• _What to produce_:
In the news excerpt below about John Dowd's hiring, translate this sentence into Spanish: "In an Oct. 2 email to Dowd, Trump's personal attorney Jay Sekulow confirmed the president's personal approval of the attorney-client relationship."

Before federal authorities arrested Rudy Giuliani’s business partners Lev Parnas and Igor Fruman at Dulles Airport with one-way tickets out of the country, the two Floridian-Ukrainian businessmen received President Donald Trump’s blessing on the hiring of attorney John Dowd. Dowd formerly represented the president during the Mueller investigation.

In the wake of their arrest for allegedly violating federal campaign finance laws, President Trump repeatedly said he did not know either Parnas or Fruman. Despite there being no apparent conflict of interest regarding their legal counsel, however, it appears that Dowd only began representing the two recently indicted GOP mega-donors after President Trump personally okayed the hiring, according to the New York Times.

In an Oct. 2 email to Dowd, Trump’s personal attorney Jay Sekulow confirmed the president’s personal approval of the attorney-client relationship.

“I have discussed the issue of representation with the president. The president consents to allowing your representation of Mr. Parnas and Mr. Furman,” Sekulow wrote. Dowd told the Times that Trump was asked “simply as a courtesy to the president,” considering Dowd’s past representation of him.

• _Provided material_:
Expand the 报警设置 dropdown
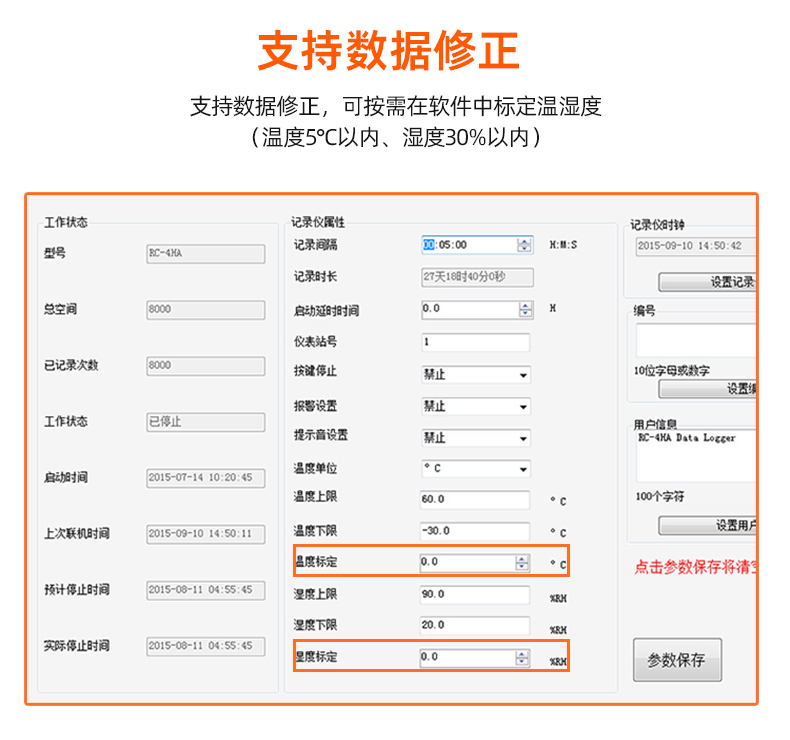The image size is (790, 740). pyautogui.click(x=475, y=407)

• _Reply to the task_:
En un correo electrónico del 2 de octubre a Dowd, el abogado personal de Trump, Jay Sekulow, confirmó la aprobación personal del presidente a la relación abogado-cliente.